De lo anterior de puede concluir que pueden existir diversos códigos de moral, dependiendo de eso que se considere bueno como punto de partida —y si se llegase a considerar que nada hay bueno ni nada hay malo, la conclusión sería la natural: no habría necesidad de un código moral que sirviera de guía a la libertad humana.

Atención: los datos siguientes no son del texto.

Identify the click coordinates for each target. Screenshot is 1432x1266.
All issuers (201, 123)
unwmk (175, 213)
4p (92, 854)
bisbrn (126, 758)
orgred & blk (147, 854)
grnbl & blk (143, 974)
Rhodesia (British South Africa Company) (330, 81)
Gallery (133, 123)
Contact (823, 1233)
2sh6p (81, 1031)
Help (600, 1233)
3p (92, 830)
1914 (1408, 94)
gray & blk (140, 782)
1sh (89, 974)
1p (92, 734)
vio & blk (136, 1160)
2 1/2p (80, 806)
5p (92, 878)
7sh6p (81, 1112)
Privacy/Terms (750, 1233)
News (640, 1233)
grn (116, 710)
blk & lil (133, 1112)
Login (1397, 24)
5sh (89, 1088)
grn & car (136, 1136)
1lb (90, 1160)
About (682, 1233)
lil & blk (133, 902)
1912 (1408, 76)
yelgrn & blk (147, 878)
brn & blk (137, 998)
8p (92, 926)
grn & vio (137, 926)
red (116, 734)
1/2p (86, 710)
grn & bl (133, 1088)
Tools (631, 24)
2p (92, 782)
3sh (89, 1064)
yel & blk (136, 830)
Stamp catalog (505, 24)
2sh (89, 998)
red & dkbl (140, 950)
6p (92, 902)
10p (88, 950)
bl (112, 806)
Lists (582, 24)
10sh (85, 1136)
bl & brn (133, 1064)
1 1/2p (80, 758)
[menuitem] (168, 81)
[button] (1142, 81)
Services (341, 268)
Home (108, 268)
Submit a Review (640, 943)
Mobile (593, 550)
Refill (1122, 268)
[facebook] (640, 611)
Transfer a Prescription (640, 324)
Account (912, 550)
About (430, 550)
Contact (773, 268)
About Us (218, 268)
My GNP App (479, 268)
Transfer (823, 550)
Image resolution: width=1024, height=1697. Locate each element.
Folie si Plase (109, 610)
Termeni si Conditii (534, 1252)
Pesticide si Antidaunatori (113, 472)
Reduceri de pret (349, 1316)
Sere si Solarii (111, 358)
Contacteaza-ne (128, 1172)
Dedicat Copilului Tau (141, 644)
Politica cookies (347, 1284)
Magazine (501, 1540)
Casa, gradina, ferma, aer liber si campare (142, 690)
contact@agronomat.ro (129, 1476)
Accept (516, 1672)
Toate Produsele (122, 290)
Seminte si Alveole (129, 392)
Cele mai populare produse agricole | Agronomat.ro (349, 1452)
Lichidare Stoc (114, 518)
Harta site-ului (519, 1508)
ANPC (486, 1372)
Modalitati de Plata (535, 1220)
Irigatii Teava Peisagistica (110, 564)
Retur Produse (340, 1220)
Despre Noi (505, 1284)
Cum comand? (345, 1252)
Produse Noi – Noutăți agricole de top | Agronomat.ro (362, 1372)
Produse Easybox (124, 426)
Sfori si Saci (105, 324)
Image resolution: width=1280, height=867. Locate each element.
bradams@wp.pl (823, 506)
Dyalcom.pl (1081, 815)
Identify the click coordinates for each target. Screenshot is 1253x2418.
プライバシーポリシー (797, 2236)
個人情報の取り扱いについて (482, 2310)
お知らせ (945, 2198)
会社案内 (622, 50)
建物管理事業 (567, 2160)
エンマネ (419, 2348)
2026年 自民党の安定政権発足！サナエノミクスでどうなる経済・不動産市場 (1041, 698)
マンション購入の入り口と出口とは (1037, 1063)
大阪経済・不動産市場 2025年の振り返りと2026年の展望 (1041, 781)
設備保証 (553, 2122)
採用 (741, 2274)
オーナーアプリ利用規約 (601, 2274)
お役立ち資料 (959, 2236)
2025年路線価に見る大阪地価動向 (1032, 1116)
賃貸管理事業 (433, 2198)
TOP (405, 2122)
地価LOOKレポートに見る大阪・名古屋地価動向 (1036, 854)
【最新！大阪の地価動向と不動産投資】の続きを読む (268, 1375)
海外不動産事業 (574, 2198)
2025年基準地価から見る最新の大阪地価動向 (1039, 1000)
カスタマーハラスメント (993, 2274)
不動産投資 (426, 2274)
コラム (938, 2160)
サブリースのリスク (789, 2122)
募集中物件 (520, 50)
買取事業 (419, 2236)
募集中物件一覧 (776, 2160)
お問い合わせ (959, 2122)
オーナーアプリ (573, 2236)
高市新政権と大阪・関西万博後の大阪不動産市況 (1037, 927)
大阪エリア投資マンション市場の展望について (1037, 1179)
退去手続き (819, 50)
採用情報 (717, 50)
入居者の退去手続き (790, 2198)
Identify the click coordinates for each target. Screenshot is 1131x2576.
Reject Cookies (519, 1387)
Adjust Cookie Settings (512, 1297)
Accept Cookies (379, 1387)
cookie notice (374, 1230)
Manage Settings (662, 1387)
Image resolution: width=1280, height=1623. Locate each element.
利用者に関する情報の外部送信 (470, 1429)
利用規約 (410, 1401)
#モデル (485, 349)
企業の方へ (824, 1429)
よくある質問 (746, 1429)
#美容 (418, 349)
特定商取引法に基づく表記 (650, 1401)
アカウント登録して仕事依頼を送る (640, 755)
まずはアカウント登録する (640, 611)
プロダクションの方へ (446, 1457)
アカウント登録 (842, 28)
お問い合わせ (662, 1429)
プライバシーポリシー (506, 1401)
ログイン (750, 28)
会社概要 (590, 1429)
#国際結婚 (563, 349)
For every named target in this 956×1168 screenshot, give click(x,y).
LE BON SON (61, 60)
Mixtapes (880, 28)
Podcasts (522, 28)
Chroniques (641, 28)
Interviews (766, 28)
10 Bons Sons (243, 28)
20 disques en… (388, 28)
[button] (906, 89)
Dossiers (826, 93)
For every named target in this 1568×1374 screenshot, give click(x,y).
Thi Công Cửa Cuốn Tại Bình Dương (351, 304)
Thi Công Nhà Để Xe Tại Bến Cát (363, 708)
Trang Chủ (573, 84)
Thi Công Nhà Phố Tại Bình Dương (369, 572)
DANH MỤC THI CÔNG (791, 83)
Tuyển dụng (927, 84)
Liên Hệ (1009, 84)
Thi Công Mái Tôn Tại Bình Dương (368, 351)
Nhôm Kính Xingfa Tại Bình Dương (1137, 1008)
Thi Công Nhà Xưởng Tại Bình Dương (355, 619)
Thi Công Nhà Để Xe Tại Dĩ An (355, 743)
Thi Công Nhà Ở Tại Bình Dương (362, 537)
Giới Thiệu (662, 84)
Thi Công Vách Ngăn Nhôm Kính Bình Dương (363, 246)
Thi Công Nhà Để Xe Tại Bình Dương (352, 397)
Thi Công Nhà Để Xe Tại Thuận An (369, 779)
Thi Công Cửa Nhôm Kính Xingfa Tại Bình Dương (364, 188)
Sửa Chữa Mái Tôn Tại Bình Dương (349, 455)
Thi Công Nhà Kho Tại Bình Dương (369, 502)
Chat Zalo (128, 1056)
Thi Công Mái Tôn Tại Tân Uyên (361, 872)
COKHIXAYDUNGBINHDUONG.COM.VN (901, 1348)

Quizá, por tanto, de todo lo anterior el primer paso necesario para determinar qué es lo bueno y qué es lo malo parte de un paso claro muy previo a la existencia de un código de reglas morales y aún más previo que la existencia de leyes. Es el paso de la determinación de lo que es bueno.

¿Bueno para quién? La respuesta es sencilla: para el ser humano porque será el el sujeto de las reglas y mandatos morales.

Una forma muy razonable de solucionar el problema de la determinación de lo bueno y lo malo es comenzar por establecer un número de bienes convenientes al ser humano —una pequeña lista de cosas muy fundamentales considerados un bien en sí mismas. Por ejemplo, la siguiente lista:

  • Vida, el existir, el tener vida.
  • Conocimiento, el saber, el usar la inteligencia, el estar enterados.
  • Juego, la diversión, el entretenimiento, la distracción, la risa.
  • Experiencia estética, la belleza, el crear belleza y capacidad de admirarla.
  • Sociabilidad, el vivir en compañía de otros, la familia, la amistad, la colaboración mutua.
  • Razón, el uso de la inteligencia, la razón práctica, el pensar.
  • Religión, la espiritualidad, las creencias sobrenaturales, la fe.

Viene ahora otra dificultad. Si se acepta, por el momento, esa lista, ella o cualquier otra debe justificarse y eso es un problema serio si se quiere hacer bien.

Una manera de justificar esas cosas buenas es admitirlas como evidentes por sí mismas —por ejemplo, es obvio que la experiencia de la belleza es buena, o que también lo es la amistad.

Otra manera de justificar esas cosas buenas es pensar en un escenario en el que ellas no fueran valores fundamentales —una sociedad, por ejemplo, en la que la vida no fuera considerada de alto valor, o una en la que se impidiera el uso de la razón. Intuitivamente se rechazan esas posibilidades, lo que le da peso a considerar buenas a esas cosas tan básicas.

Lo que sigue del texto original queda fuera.